> [Selected excerpt]:
┏━━
Remix.run Logo
motorest 10 days ago

> As the hardware continues to iterate at a rapid pace, anything you pick up second-hand will still deprecate at that pace, making any real investment in hardware unjustifiable.

Can you explain your rationale? It seems that the worst case scenario is that your setup might not be the most performant ever, but it will still work and run models just as it always did.

This sounds like a classical and very basic opex vs capex tradeoff analysis, and these are renowned for showing that on financial terms cloud providers are a preferable option only in a very specific corner case: short-term investment to jump-start infrastructure when you do not know your scaling needs. This is not the case for LLMs.

OP seems to have invested around $600. This is around 3 months worth of an equivalent EC2 instance. Knowing this, can you support your rationale with numbers?

tcdent 10 days ago | parent [-]

When considering used hardware you have to take quantization into account; gpt-oss-120b for example is running a very new MXFP4 which will use far more than 80GB to fit into the available fp types on older hardware or Apple silicon.

Open models are trained on modern hardware and will continue to take advantage of cutting edge numeric types, and older hardware will continue to suffer worse performance and larger memory requirements.
┗━━
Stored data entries
┏━━
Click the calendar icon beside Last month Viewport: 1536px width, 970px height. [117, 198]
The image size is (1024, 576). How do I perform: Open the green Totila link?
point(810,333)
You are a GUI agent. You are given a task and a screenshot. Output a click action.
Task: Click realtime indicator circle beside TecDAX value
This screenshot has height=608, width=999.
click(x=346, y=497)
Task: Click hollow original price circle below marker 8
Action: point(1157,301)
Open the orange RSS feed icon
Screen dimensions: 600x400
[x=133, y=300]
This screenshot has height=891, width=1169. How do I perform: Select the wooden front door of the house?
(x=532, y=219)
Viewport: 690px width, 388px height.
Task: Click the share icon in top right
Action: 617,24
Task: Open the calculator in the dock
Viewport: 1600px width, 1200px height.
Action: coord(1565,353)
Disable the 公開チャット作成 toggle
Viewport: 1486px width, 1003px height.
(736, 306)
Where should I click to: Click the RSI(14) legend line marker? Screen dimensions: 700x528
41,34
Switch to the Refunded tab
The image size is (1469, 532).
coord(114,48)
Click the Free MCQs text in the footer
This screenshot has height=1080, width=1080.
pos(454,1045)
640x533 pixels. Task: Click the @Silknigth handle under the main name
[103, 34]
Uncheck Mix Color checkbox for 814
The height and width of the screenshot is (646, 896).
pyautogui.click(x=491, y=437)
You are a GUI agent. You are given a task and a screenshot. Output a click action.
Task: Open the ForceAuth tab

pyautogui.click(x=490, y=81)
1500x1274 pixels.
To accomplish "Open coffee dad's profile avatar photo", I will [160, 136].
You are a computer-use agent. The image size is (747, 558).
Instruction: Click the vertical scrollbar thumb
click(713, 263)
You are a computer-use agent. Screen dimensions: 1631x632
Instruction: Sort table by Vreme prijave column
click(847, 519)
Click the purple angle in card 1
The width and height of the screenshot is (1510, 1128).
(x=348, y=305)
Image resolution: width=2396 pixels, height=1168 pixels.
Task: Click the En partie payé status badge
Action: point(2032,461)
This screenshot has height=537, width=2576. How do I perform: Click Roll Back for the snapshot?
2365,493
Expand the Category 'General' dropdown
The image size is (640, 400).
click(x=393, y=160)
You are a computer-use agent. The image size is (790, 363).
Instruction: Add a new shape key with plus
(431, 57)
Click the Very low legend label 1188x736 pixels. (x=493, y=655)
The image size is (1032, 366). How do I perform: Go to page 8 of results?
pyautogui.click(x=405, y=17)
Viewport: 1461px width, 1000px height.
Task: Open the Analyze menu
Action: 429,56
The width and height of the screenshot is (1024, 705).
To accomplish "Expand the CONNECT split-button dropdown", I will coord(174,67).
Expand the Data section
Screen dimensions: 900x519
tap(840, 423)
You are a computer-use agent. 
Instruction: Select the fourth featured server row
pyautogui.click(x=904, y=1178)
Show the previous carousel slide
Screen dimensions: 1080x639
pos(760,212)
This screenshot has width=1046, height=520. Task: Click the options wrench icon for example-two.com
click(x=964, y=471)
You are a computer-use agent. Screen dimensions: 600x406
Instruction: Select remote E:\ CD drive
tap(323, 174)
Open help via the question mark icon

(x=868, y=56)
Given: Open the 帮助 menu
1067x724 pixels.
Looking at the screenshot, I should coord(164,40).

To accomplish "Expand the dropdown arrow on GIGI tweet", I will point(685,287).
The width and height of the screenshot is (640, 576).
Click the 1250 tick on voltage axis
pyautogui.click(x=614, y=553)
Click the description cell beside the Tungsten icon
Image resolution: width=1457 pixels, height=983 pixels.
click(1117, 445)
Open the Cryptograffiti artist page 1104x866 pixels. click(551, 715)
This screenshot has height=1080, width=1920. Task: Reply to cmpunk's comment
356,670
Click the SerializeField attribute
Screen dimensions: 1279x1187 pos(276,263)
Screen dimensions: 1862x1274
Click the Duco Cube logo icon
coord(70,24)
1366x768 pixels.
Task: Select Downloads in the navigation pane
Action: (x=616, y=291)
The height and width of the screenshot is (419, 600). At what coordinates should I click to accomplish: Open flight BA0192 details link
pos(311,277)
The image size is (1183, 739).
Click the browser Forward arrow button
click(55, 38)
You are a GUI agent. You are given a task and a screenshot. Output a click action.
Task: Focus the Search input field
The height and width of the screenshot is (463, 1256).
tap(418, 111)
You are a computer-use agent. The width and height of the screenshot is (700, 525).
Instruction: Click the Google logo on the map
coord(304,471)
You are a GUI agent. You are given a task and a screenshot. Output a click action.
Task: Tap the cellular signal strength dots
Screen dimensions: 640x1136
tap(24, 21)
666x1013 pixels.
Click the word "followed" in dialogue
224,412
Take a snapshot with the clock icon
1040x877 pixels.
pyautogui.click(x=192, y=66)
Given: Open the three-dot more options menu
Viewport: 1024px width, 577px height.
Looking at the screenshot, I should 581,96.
┗━━
> [Requirement A]:
Answer these from the forum thread:
(i) About how much does OP seem to have invested?
(ii) What numeric format is gpt-oss-120b running?
(iii) On what kind of hardware are open models trained?
> [Requirement B]: Extract the passage of the forum thread between "Open models are" and "larger memory requirements.", inclusive.
> [Requirement C]:
Does each statement agree with the forum thread? Answer yes or no and quote the deciding words.
(i) The thread treats LLMs as the corner case in which cloud providers are the financially preferable option.
(ii) On older hardware, gpt-oss-120b will need more than 80GB.
(iii) Older hardware is expected to perform better over time with open models.
The stored data entries are separate material and have no connection to the forum thread.

> [Worked solution A]:
(i) Around $600.
(ii) MXFP4.
(iii) Modern hardware.

> [Worked solution B]:
Open models are trained on modern hardware and will continue to take advantage of cutting edge numeric types, and older hardware will continue to suffer worse performance and larger memory requirements.

> [Worked solution C]:
(i) No: "This is not the case for LLMs."
(ii) Yes: "will use far more than 80GB to fit into the available fp types on older hardware or Apple silicon"
(iii) No: "older hardware will continue to suffer worse performance and larger memory requirements."